◆ Work instruction ◆
An exact transcription of all the data is required; the pictures are to be left out.

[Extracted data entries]

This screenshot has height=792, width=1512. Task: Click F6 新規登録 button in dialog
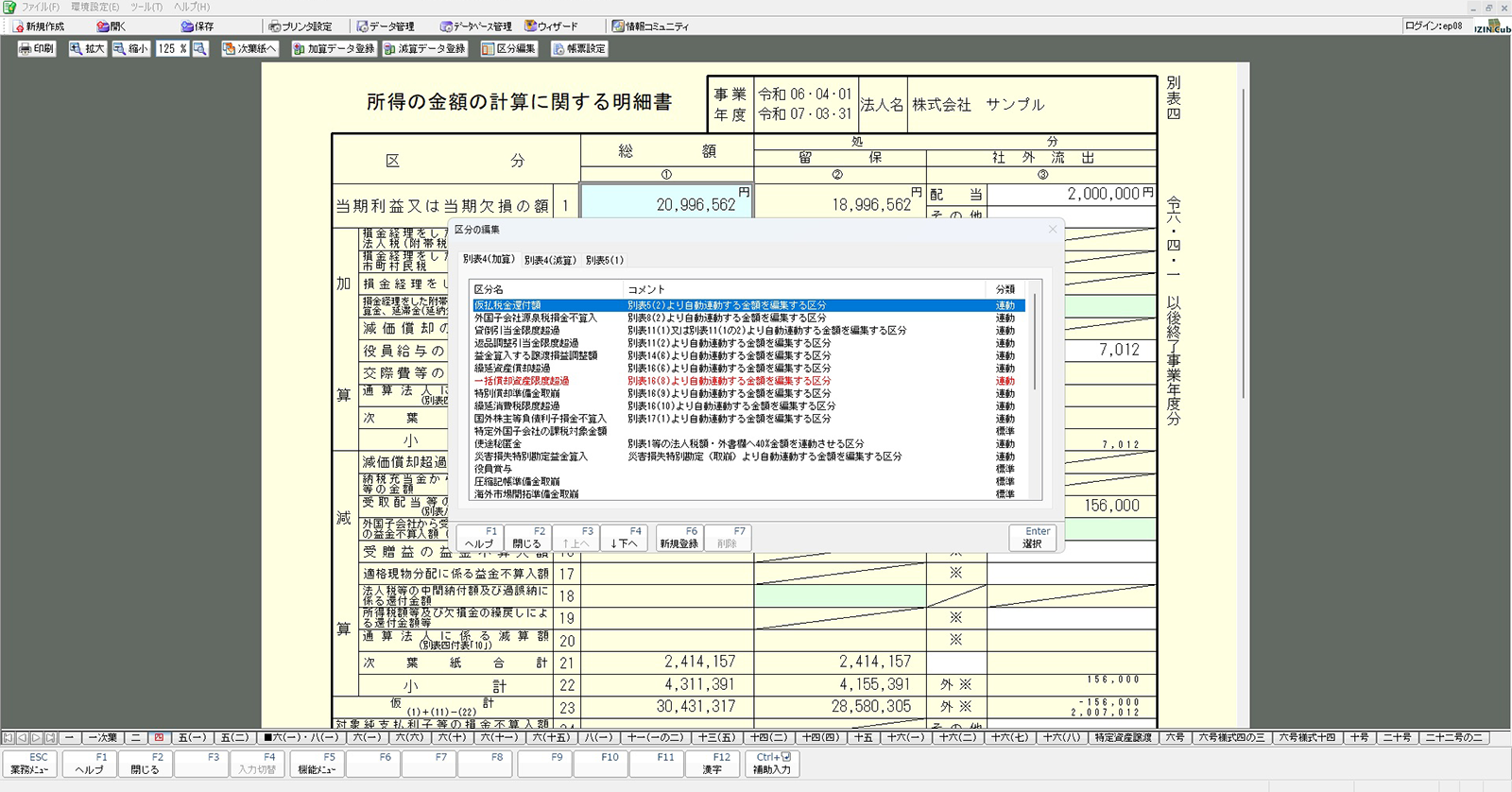coord(679,538)
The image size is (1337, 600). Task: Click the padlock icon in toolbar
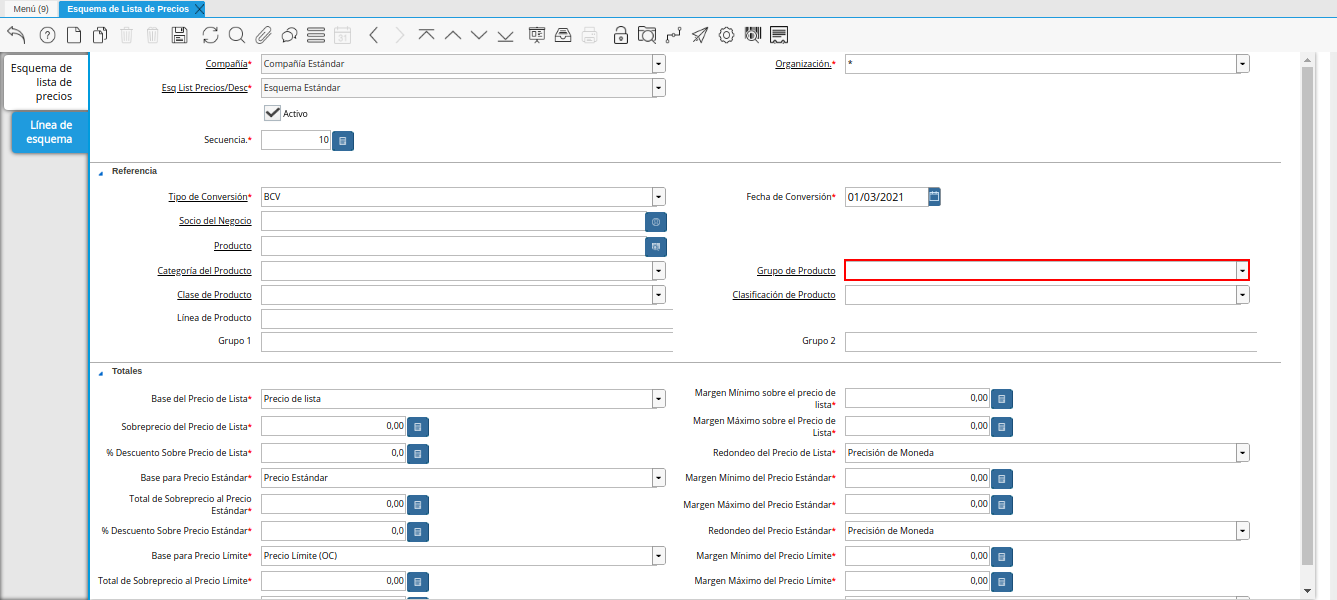[621, 35]
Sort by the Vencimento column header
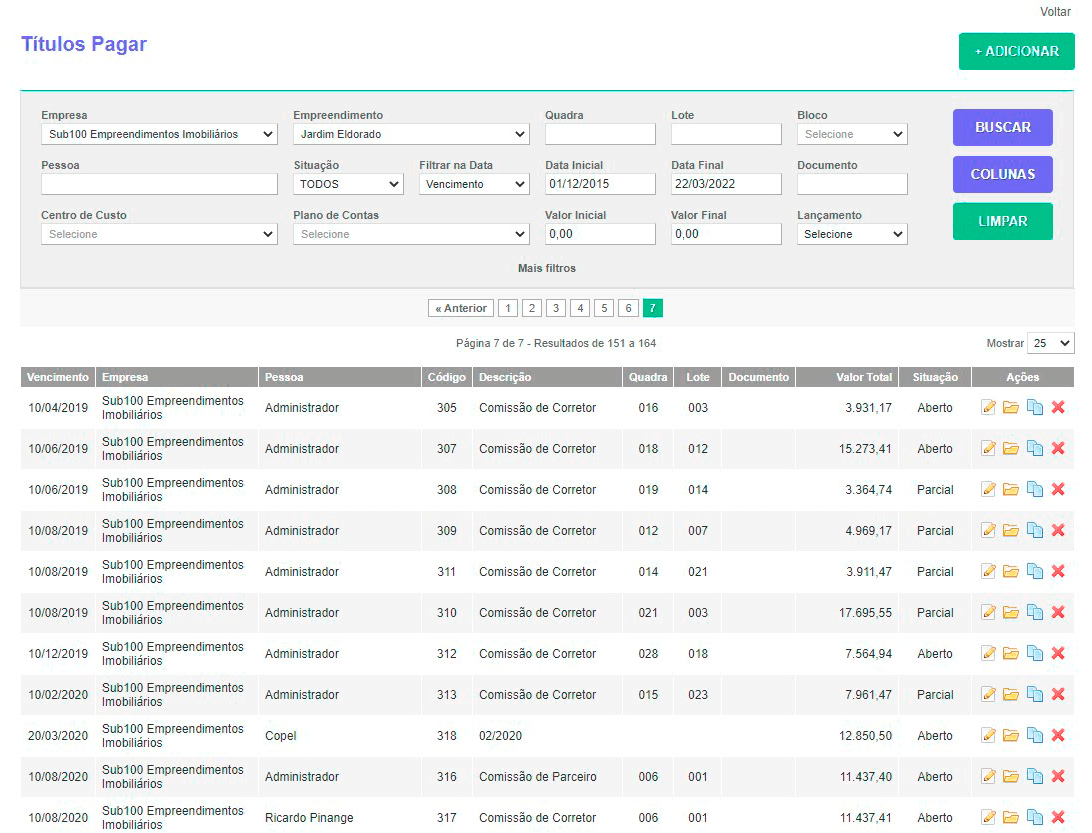This screenshot has width=1092, height=833. pos(58,377)
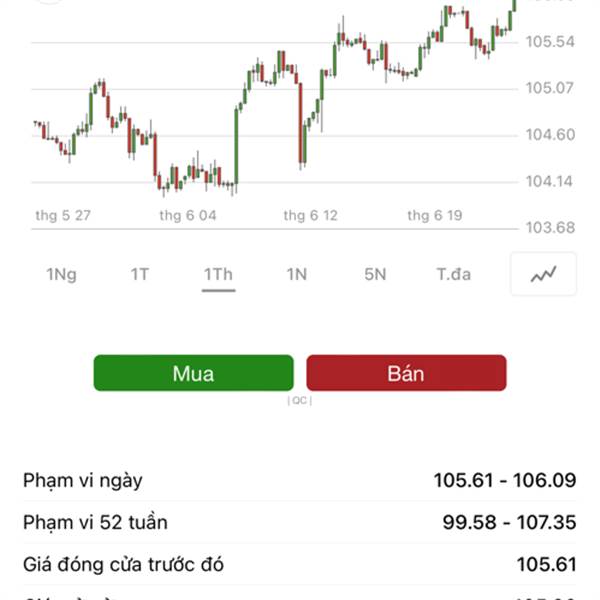Select the T.đa maximum range
Screen dimensions: 600x600
point(453,274)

◆ Result for this task ◆
This screenshot has height=792, width=1512. Task: Click F6 新規登録 button in dialog
coord(679,538)
The image size is (1337, 600). Task: Click the padlock icon in toolbar
[621, 35]
Sort by the Vencimento column header
This screenshot has width=1092, height=833. pos(58,377)
Select the T.đa maximum range
Screen dimensions: 600x600
point(453,274)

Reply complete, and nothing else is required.